■ What the task asks: An exact copy of every entry is needed, with no images.

Stored items
──────────────────────────────

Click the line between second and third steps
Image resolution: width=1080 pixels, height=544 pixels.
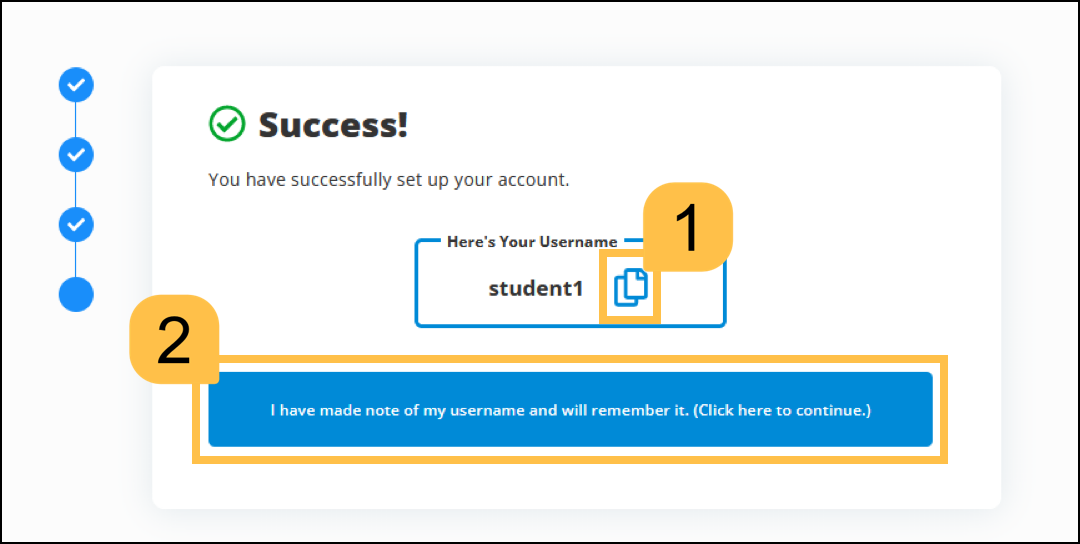point(76,190)
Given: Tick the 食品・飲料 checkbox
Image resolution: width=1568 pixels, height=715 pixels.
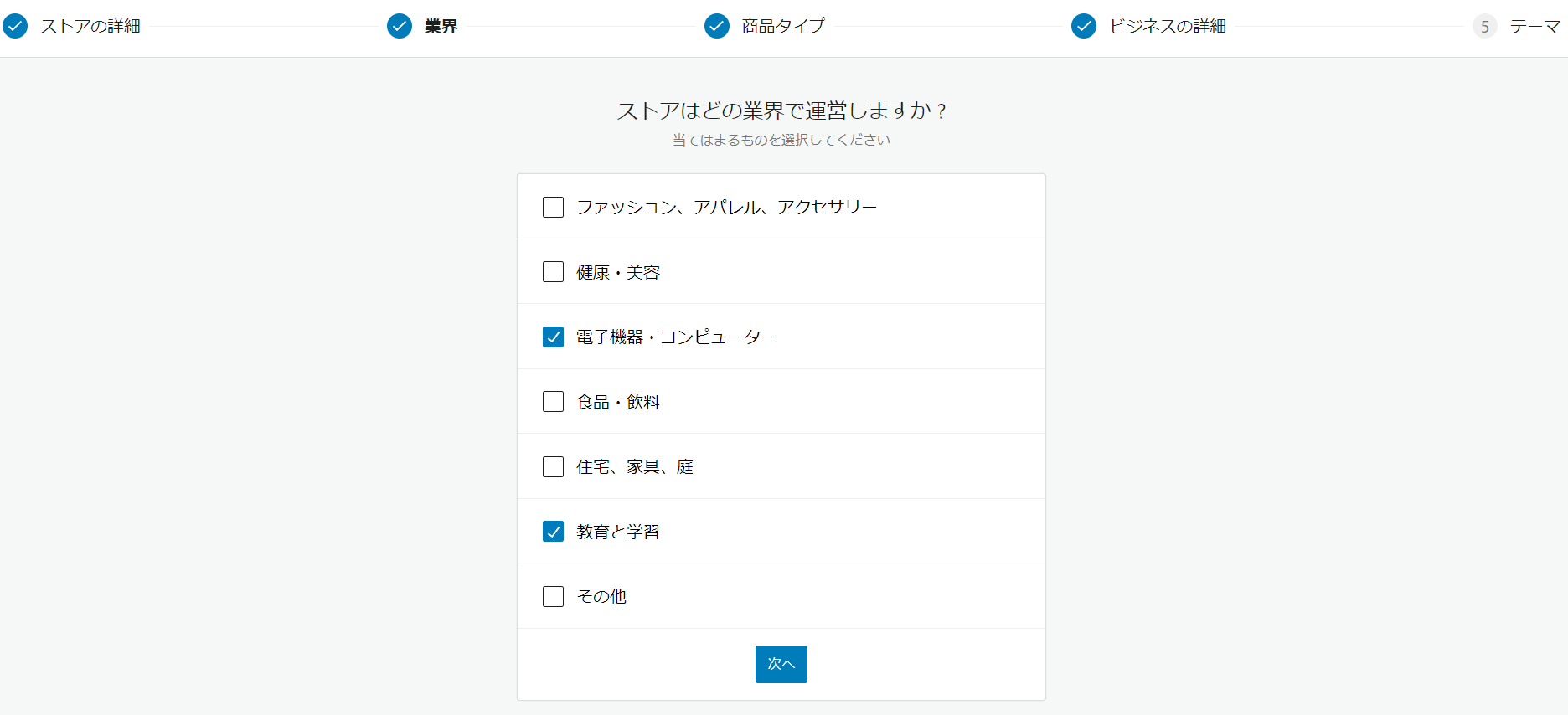Looking at the screenshot, I should click(553, 402).
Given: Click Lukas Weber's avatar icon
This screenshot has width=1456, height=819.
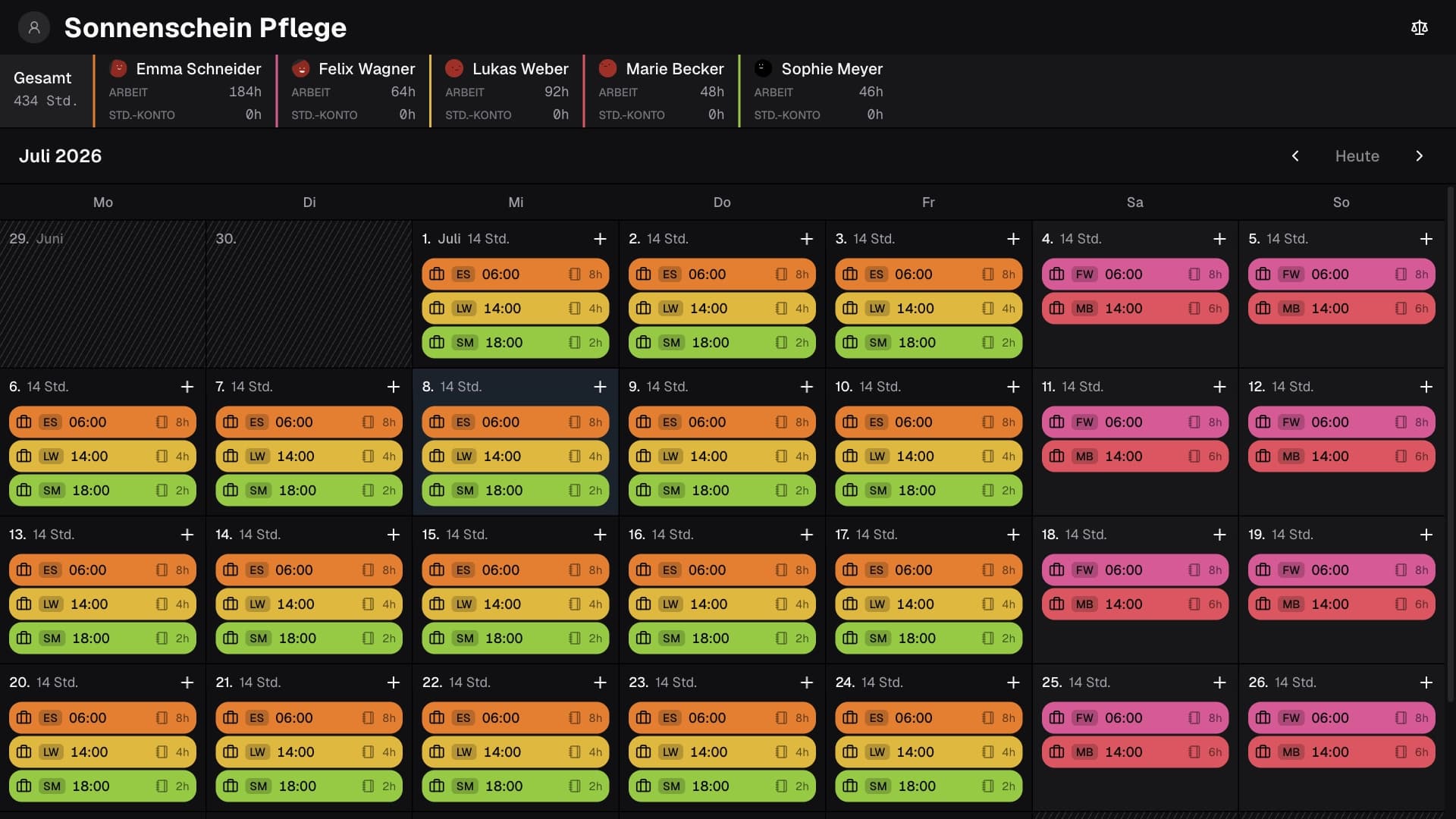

──────────────────────────────

■ Solution:
Click the line between second and third steps
Image resolution: width=1080 pixels, height=544 pixels.
point(76,190)
Given: Tick the 食品・飲料 checkbox
Image resolution: width=1568 pixels, height=715 pixels.
Looking at the screenshot, I should click(553, 402).
Given: Click Lukas Weber's avatar icon
This screenshot has width=1456, height=819.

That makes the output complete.